WORK ORDER:
When you reach the line that contains "Out (273, 1543)" in the data below, copy it and every line after it exactly, adding nothing.

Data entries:
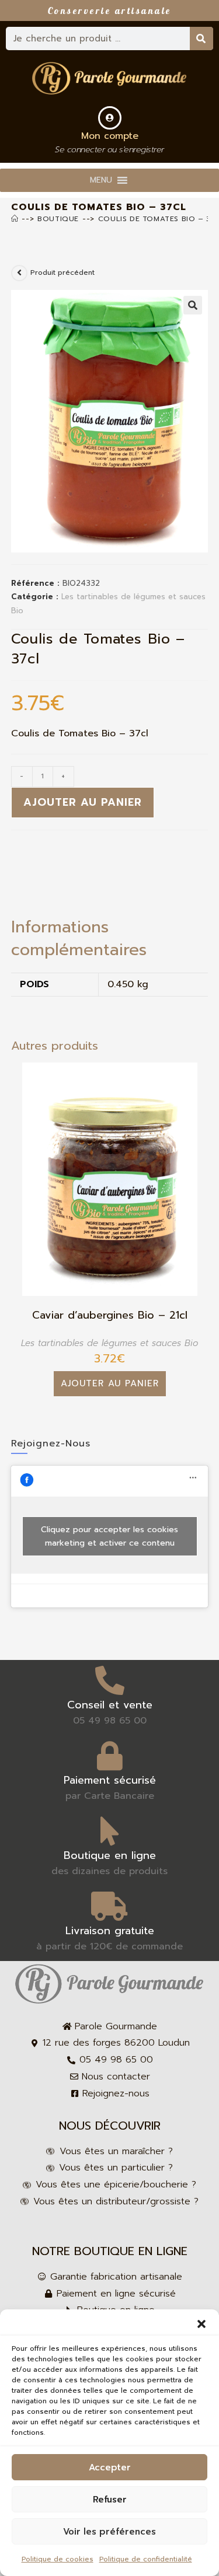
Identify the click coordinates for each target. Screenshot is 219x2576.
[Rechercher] (201, 38)
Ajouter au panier (82, 802)
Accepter (110, 2467)
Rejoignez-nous (51, 1443)
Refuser (110, 2499)
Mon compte (109, 136)
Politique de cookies (57, 2559)
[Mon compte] (109, 118)
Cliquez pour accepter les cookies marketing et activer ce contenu (109, 1536)
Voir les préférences (109, 2531)
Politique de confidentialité (145, 2559)
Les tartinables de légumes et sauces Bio (109, 1343)
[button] (201, 2324)
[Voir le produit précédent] (19, 273)
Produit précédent (62, 272)
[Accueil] (15, 219)
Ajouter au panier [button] (110, 1383)
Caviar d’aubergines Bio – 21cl (109, 1315)
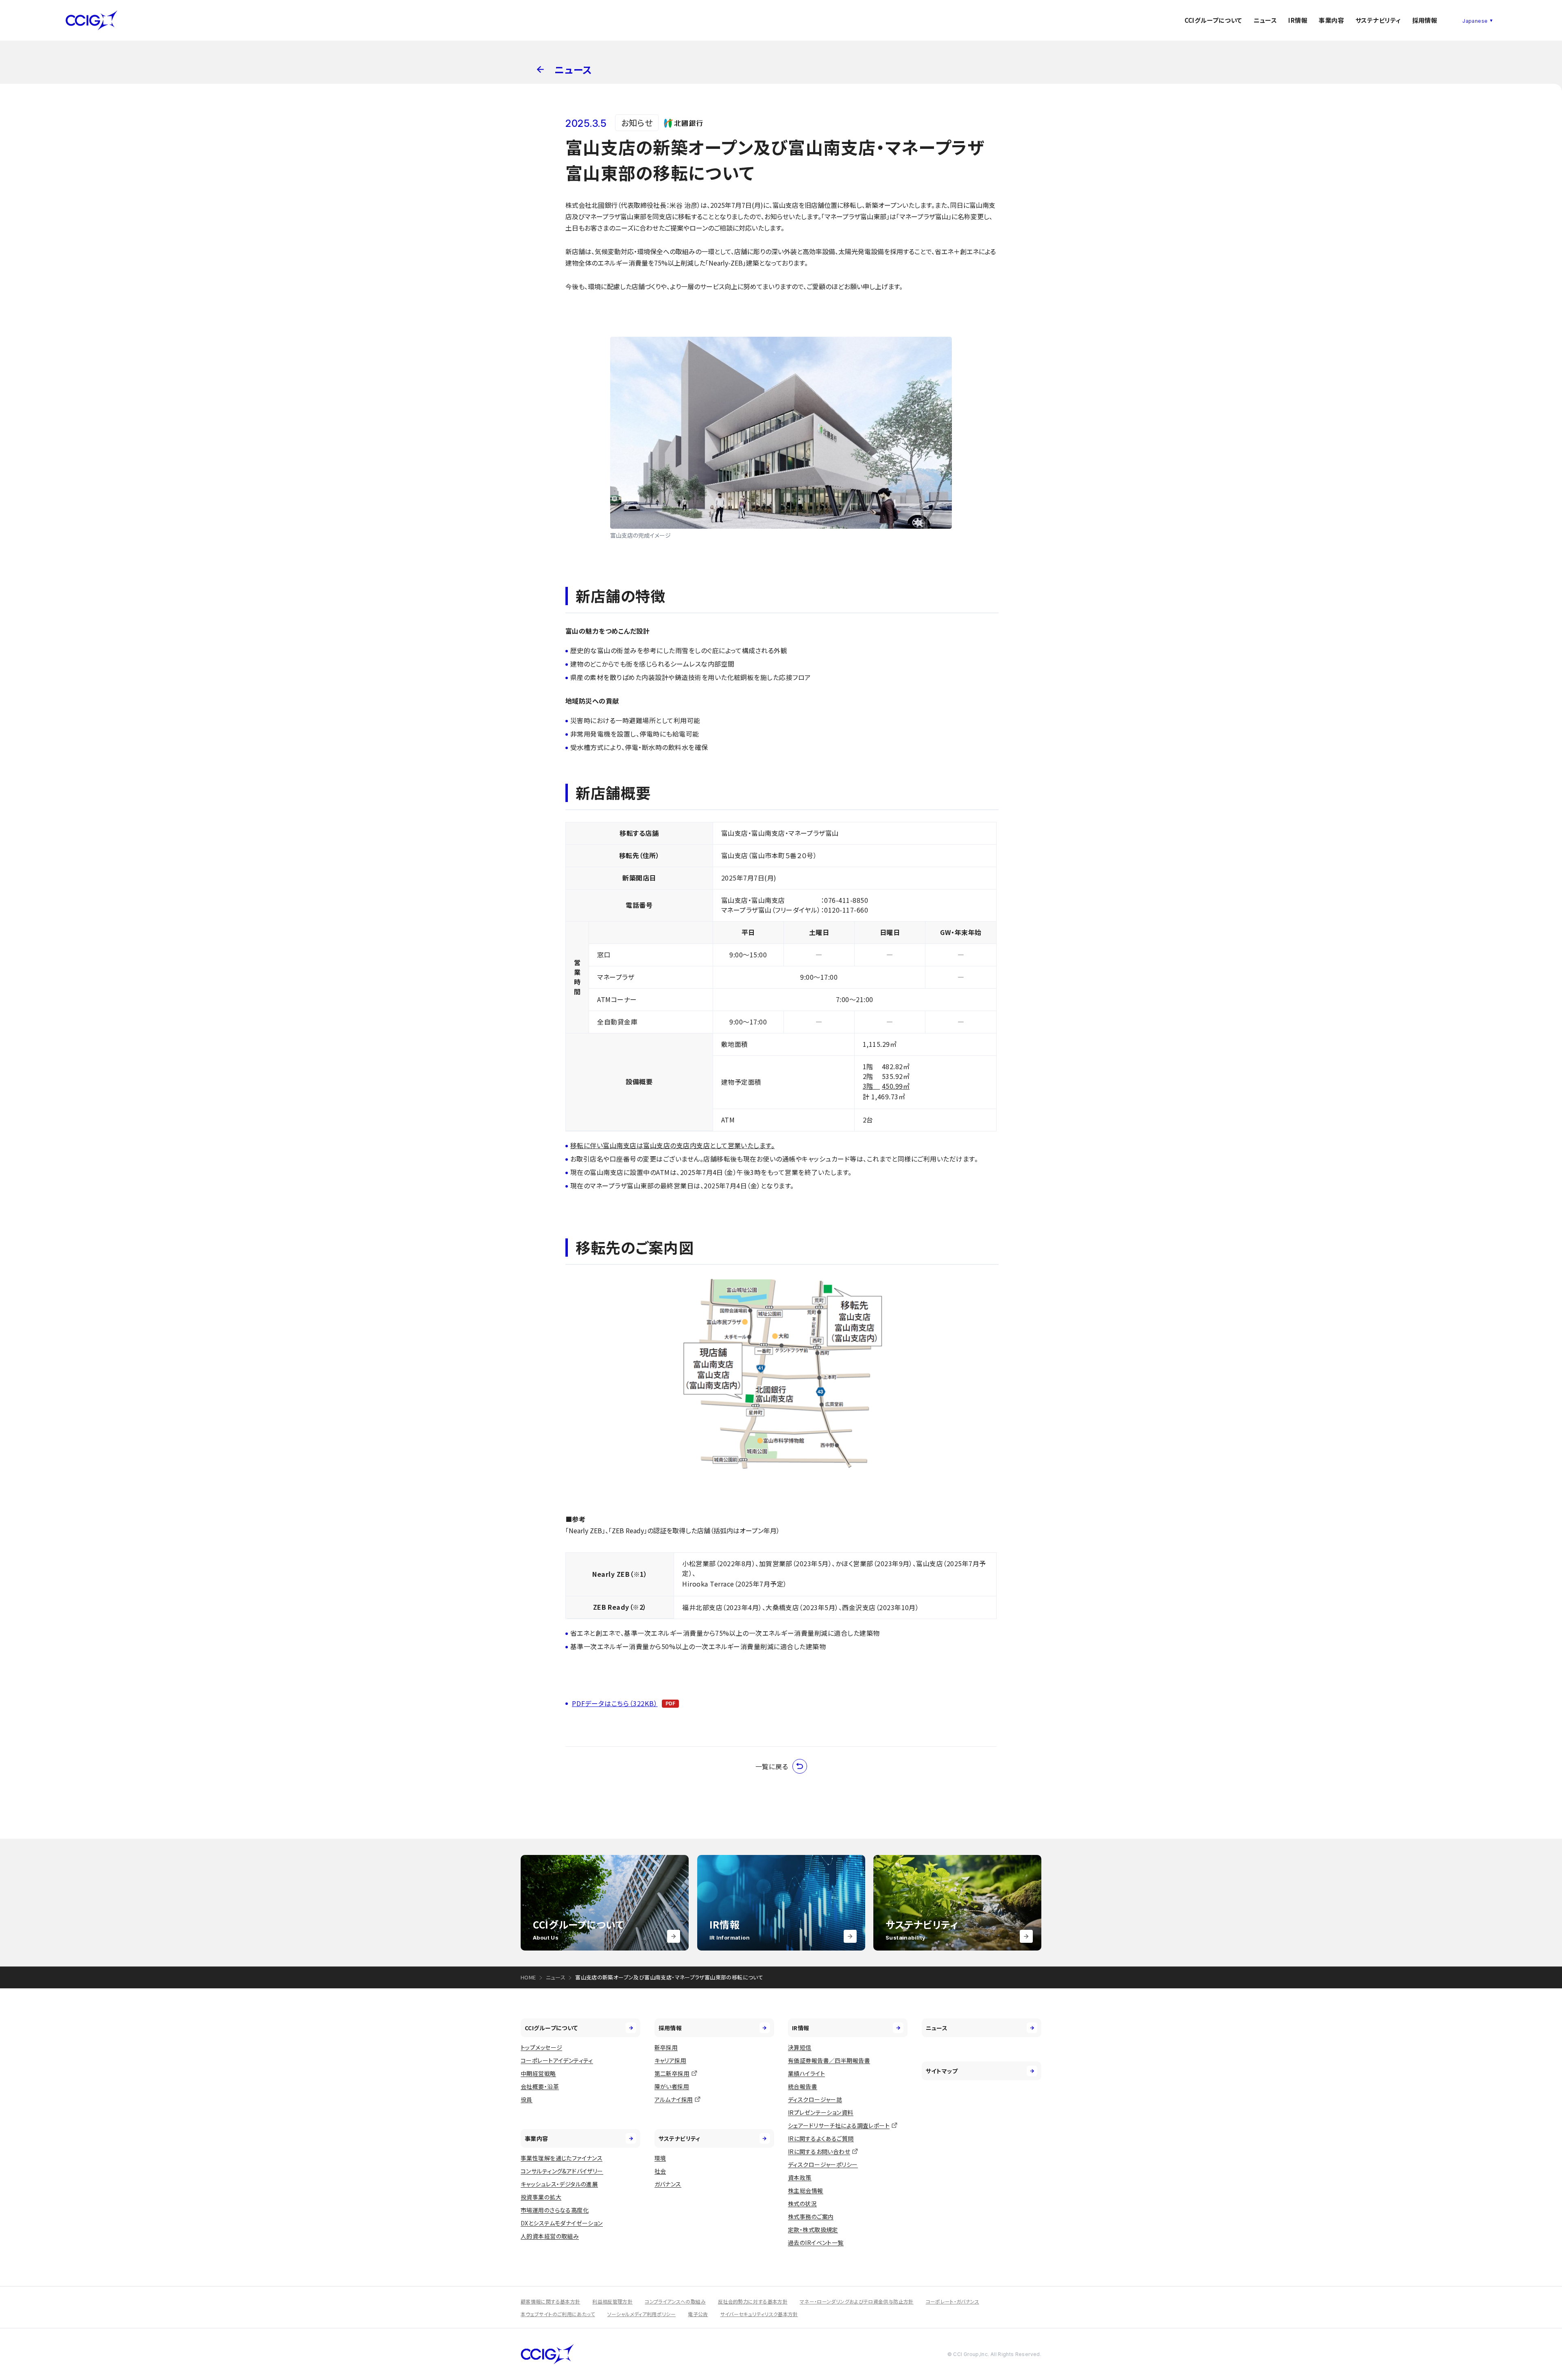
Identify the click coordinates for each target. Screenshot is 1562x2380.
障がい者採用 (671, 2086)
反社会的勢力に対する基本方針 (753, 2301)
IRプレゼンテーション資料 (820, 2112)
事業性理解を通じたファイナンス (561, 2158)
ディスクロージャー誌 (815, 2099)
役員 (526, 2099)
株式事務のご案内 (810, 2216)
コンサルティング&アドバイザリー (562, 2171)
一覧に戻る (771, 1766)
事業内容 (1331, 20)
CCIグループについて (1213, 20)
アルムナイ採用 (673, 2099)
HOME (528, 1977)
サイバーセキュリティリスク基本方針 (759, 2313)
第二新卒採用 (672, 2073)
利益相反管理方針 (612, 2301)
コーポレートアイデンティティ (557, 2060)
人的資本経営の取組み (550, 2236)
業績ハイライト (806, 2073)
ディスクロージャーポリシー (822, 2164)
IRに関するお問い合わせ (819, 2151)
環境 (660, 2158)
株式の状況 (802, 2203)
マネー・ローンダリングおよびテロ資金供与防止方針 (857, 2301)
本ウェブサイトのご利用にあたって (558, 2313)
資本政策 (800, 2177)
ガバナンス (667, 2184)
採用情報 (1425, 20)
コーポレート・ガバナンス (952, 2301)
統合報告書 (802, 2086)
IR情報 (1297, 20)
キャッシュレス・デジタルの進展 (559, 2184)
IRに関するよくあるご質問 (820, 2138)
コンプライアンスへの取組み (675, 2301)
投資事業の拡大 (541, 2197)
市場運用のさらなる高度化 (555, 2210)
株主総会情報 (805, 2190)
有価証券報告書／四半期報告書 (829, 2060)
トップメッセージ (541, 2047)
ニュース (1265, 20)
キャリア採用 (670, 2060)
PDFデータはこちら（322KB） (615, 1703)
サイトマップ (942, 2071)
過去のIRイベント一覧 (816, 2242)
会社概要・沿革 (540, 2086)
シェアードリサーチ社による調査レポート (839, 2125)
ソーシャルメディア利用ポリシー (641, 2313)
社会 (660, 2171)
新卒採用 (666, 2047)
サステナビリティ (1378, 20)
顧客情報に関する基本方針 (550, 2301)
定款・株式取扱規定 (813, 2229)
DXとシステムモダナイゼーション (562, 2223)
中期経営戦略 (538, 2073)
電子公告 (698, 2313)
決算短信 (800, 2047)
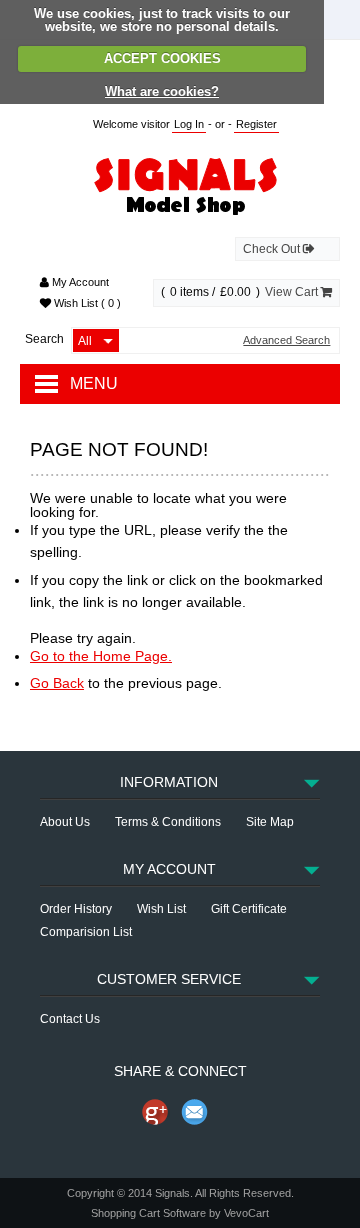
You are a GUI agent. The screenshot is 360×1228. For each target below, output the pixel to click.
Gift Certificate (249, 909)
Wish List (86, 303)
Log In (189, 124)
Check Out (273, 249)
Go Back (57, 683)
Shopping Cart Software (148, 1213)
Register (256, 124)
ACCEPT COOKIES (162, 58)
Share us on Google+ (155, 1112)
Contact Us (70, 1019)
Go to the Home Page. (101, 656)
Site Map (270, 822)
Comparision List (86, 932)
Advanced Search (286, 340)
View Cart (293, 292)
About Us (65, 822)
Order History (76, 909)
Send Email (195, 1112)
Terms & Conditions (168, 822)
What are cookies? (162, 91)
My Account (79, 282)
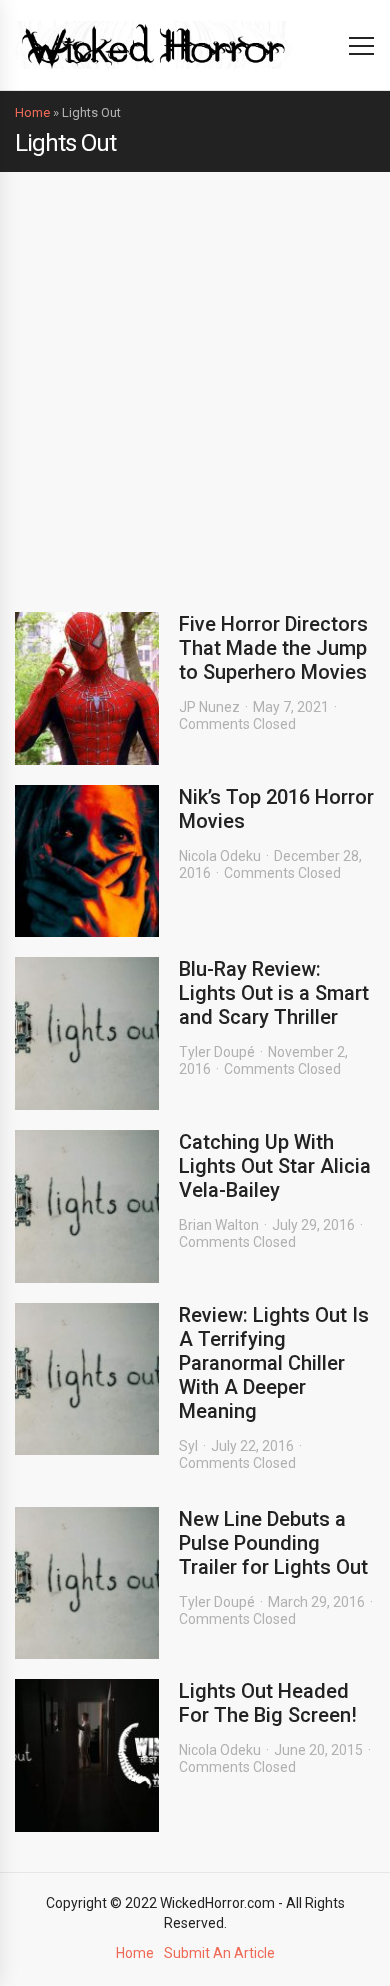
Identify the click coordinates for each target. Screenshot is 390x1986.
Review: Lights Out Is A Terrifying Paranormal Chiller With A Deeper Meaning (274, 1363)
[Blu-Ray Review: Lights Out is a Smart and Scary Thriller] (87, 1033)
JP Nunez (209, 707)
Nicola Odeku (220, 856)
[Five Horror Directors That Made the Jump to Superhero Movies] (87, 688)
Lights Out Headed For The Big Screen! (268, 1703)
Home (32, 112)
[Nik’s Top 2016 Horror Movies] (87, 861)
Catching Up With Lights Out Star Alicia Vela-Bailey (275, 1166)
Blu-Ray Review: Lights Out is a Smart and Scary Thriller (274, 993)
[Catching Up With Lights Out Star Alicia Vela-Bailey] (87, 1206)
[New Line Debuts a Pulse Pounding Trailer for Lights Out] (87, 1583)
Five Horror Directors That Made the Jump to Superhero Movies (273, 648)
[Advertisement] (195, 377)
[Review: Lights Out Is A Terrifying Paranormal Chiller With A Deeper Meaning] (87, 1379)
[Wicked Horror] (153, 44)
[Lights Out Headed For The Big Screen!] (87, 1755)
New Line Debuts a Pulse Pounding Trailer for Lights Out (273, 1543)
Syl (188, 1446)
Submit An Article (219, 1953)
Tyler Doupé (217, 1052)
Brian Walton (219, 1225)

RESULT OF THE TASK:
New Line Debuts a Pulse Pounding Trailer for Lights Out (273, 1543)
Syl (188, 1446)
Submit An Article (219, 1953)
Tyler Doupé (217, 1052)
Brian Walton (219, 1225)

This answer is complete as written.